Set problem A
Tally the rows that contain the string "height", treating uppercase and lowercase as different, and give only the number.

Provided passage

# Sleep well little one :(



## freekygeeky (May 25, 2007)

I found one of my mice dead this morning.
Suspected kidney faliure.
Im so sorry little one 
I knwo you had a great time in the short time you were with me
you love your treats! and you loved to snuggle up in the little house!
as well as eating it!
Im sorry i didnt spot it a little earlier on, i realy am.
Sleep well little one, me my family and all your sisters will miss you 
You were my favourite 

R.I.P

Photo taken last week


----------



## devilsofdarkness (Mar 26, 2006)

ah r.i.p little mousie.....Ive got one exactly the same as that one and would be heartbroken to lose her....

Sleep well and play well 

xxx


----------



## freekygeeky (May 25, 2007)

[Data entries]
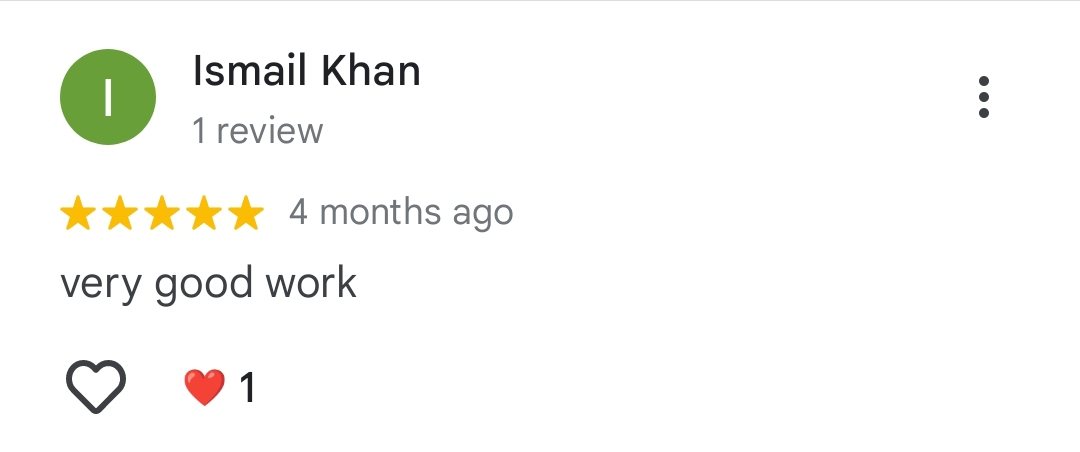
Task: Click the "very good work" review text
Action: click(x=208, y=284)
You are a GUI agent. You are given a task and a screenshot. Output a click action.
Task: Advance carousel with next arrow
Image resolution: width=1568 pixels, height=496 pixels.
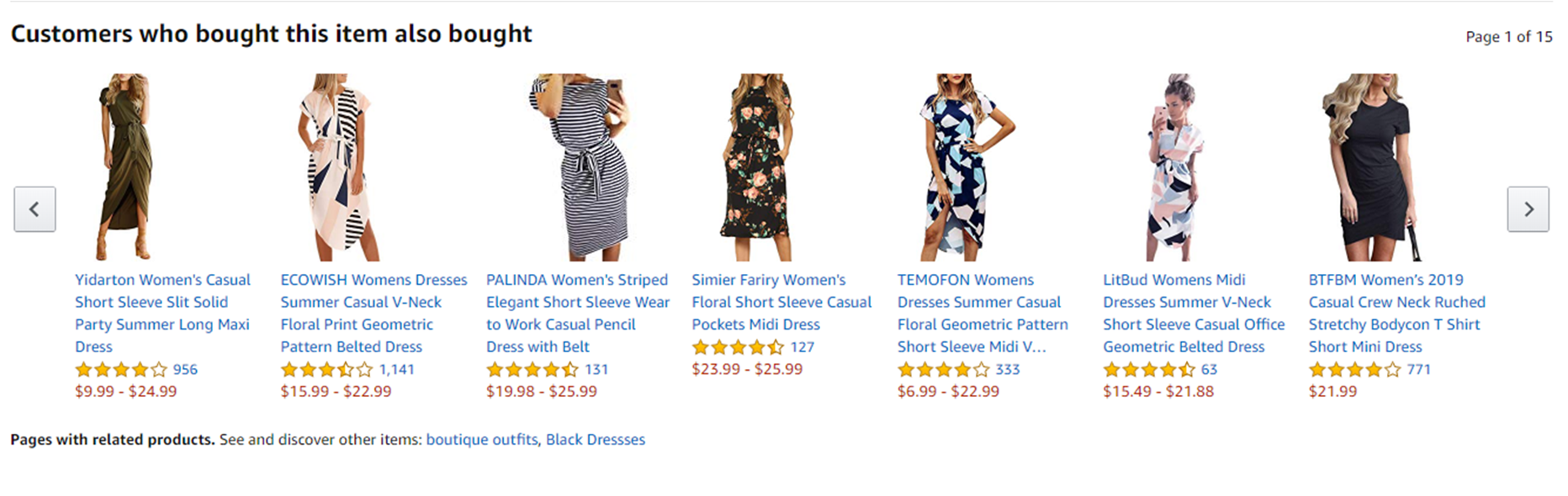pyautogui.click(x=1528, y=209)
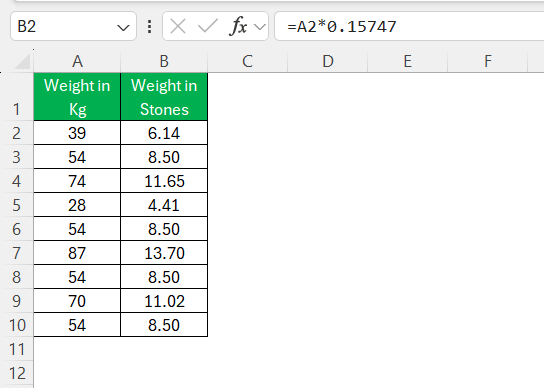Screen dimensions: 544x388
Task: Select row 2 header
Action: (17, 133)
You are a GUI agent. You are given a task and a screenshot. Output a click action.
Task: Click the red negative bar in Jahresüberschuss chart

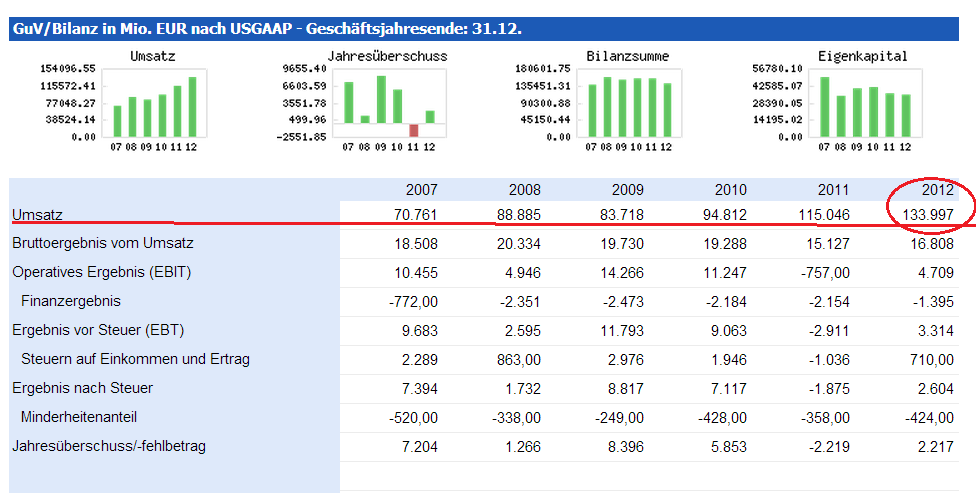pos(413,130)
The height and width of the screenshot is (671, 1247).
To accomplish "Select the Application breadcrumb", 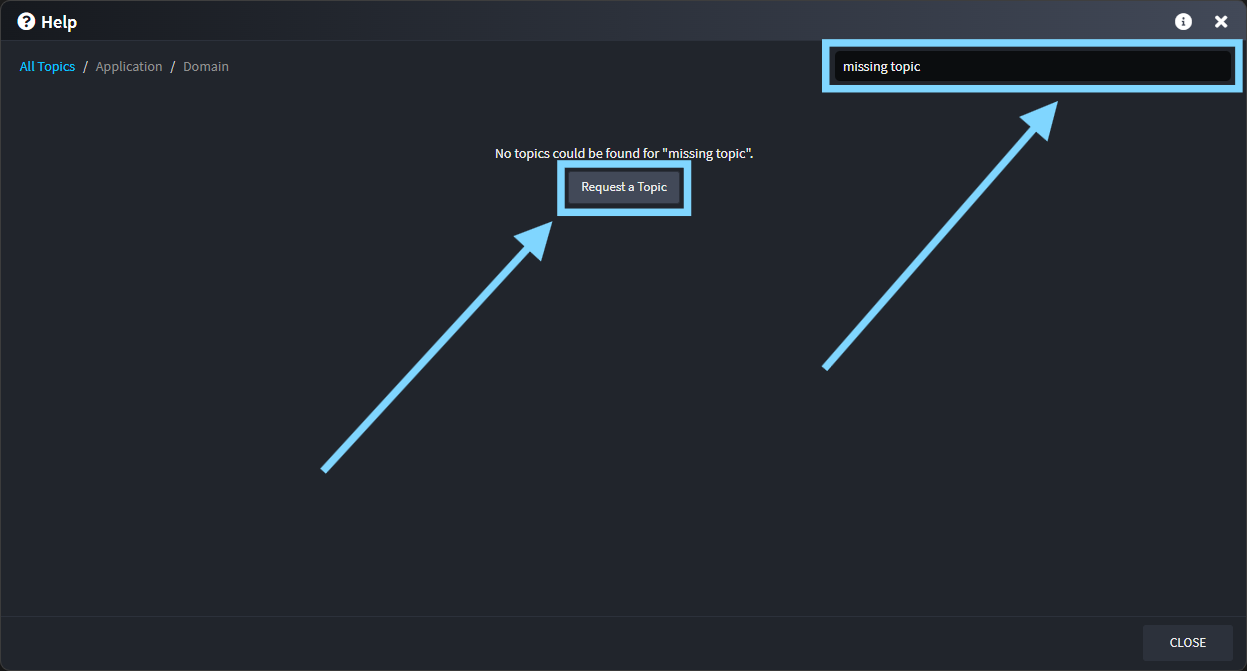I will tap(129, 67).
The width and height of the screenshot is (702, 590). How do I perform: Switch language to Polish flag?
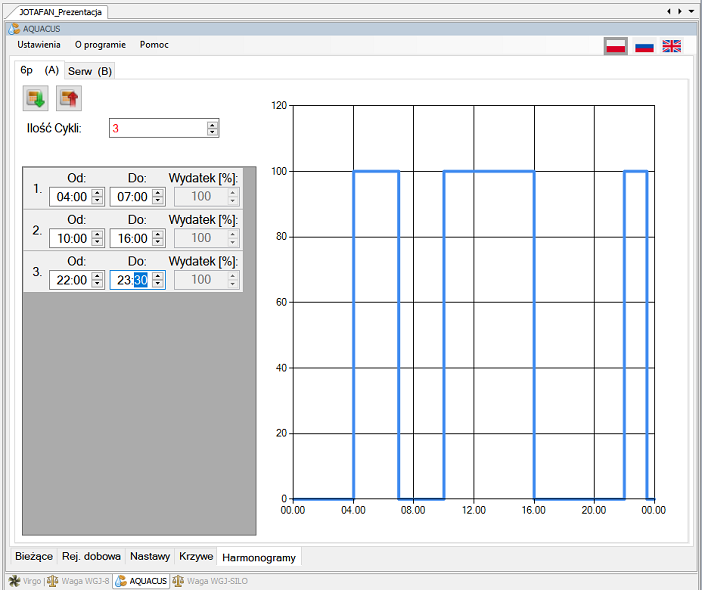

Set problem B
Write out word for word the stretch of the forum thread about the pet mouse from "Suspected kidney faliure." through "as eating it!".

Written answer A
3

Written answer B
Suspected kidney faliure.
Im so sorry little one 
I knwo you had a great time in the short time you were with me
you love your treats! and you loved to snuggle up in the little house!
as well as eating it!